International Journal of Computer Applications |
Foundation of Computer Science (FCS), NY, USA |
Volume 177 - Number 10 |
Year of Publication: 2019 |
Authors: Aamer Zahoor, Nasir Ahmad |
10.5120/ijca2019919522 |
Aamer Zahoor, Nasir Ahmad . A Large Multilingual Corpus of Pashto, Urdu, English for Automatic Spoken Language Identification. International Journal of Computer Applications. 177, 10 ( Oct 2019), 42-45. DOI=10.5120/ijca2019919522
The availability of a standard and phonetically rich speech corpus provides a common platform for comparing the performance of different speech recognition approaches and therefore is the first step for the research in a language.
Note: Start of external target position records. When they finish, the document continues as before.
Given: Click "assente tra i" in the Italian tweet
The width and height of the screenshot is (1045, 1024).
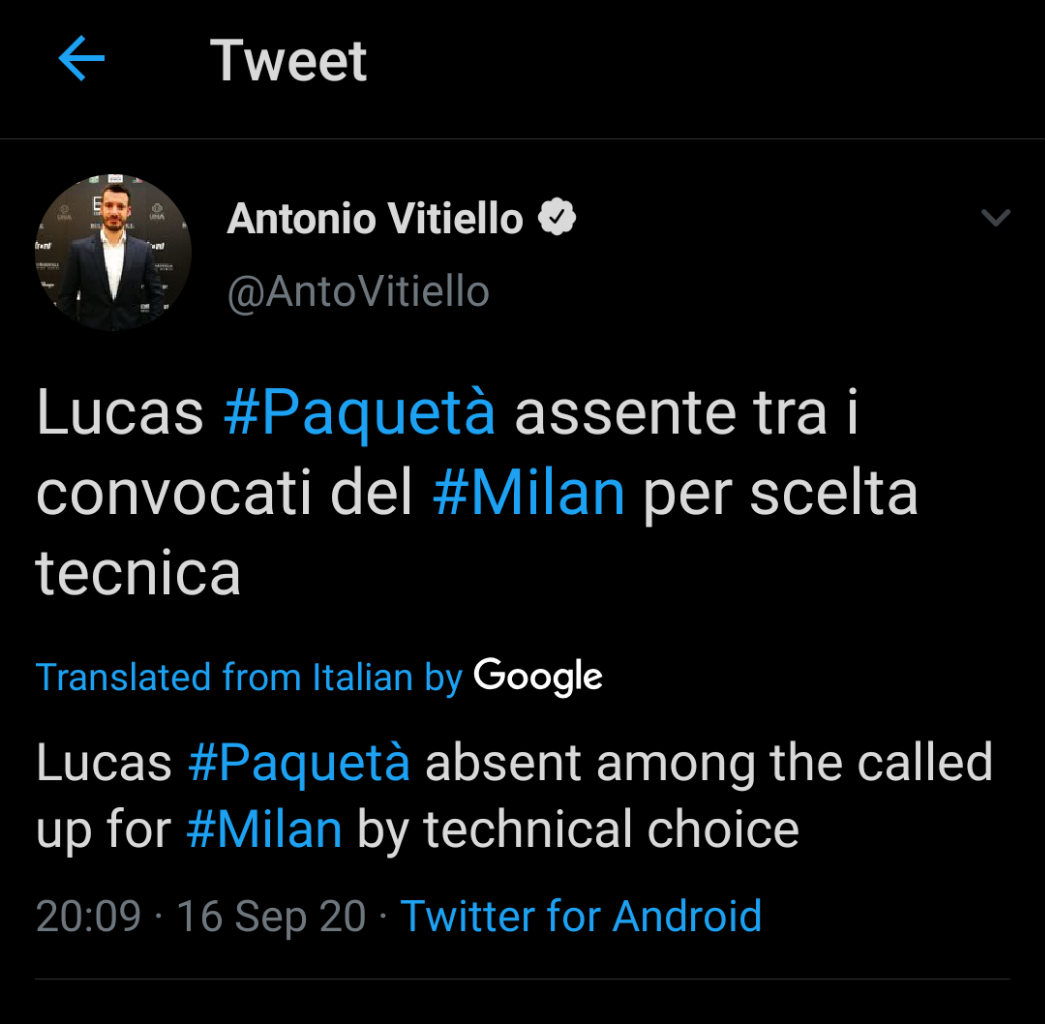Looking at the screenshot, I should click(x=686, y=414).
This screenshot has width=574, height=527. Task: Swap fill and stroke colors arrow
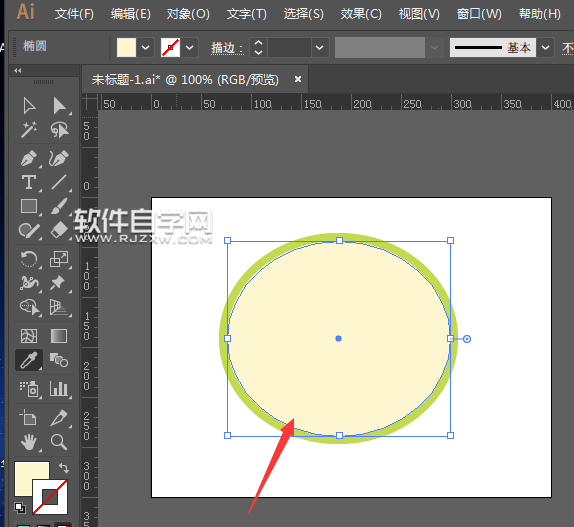64,468
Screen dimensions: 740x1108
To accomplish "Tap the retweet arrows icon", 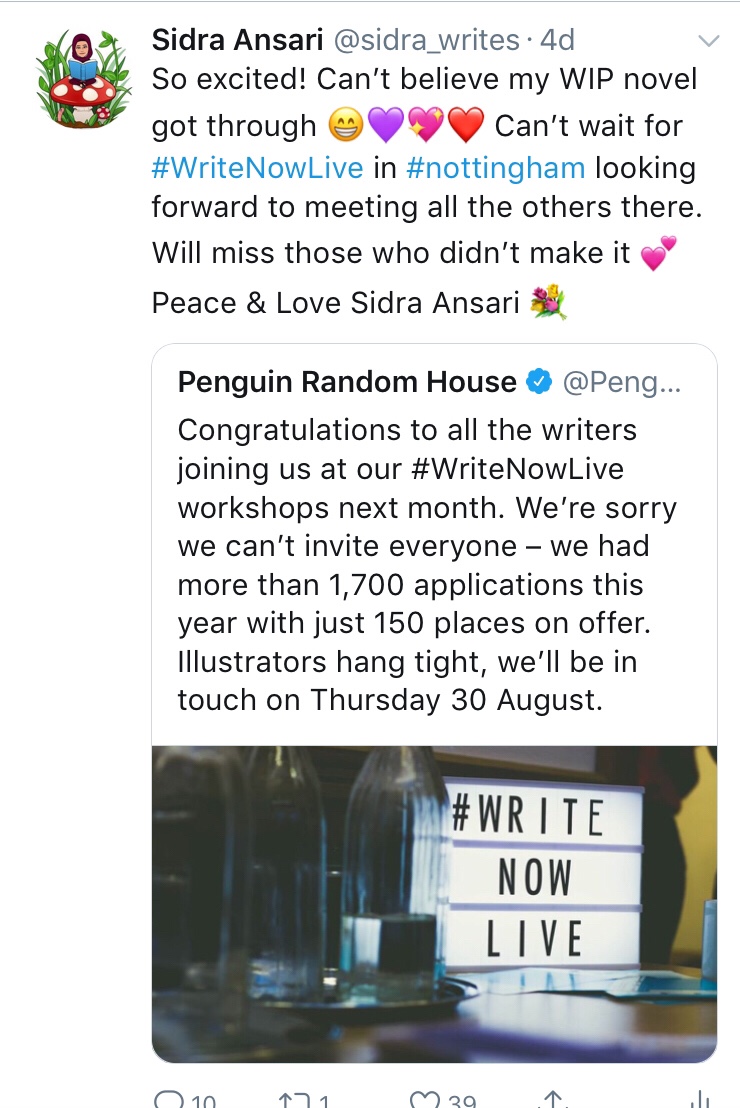I will pos(291,1099).
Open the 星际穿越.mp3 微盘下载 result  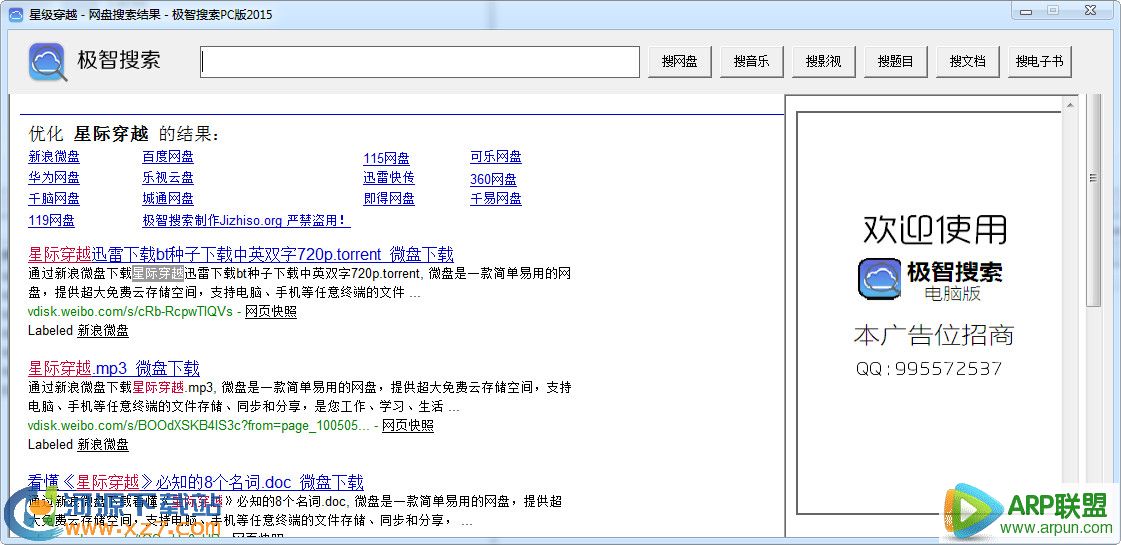(x=114, y=368)
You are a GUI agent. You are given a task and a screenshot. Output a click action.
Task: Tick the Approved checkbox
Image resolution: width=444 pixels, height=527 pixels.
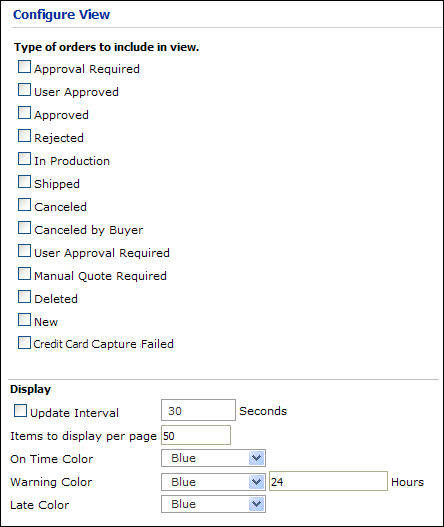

This work presents the development of a large multilingual speech corpus of Pashto, Urdu and English. Recordings have been made from a total of 194 speakers in the three languages, covering diverse dialects, age groups, genders and professions. Pashto and Urdu both native and non-native speakers have been considered while for English, all the speakers were non-native. The corpus comprises of three categories of phonetically rich spoken data in each language, that is, short questions regarding speaker’s personal information, read speech and spontaneous speech from the domain of tourism. Although the corpus is developed primarily for research on Automatic Spoken Language Identification purpose, nevertheless, it can also be used for research on other topics such as Automatic Speech Recognition, Accent Recognition, Automatic Speaker Identification and the study of effects of non-nativeness on Language and Speaker Identification.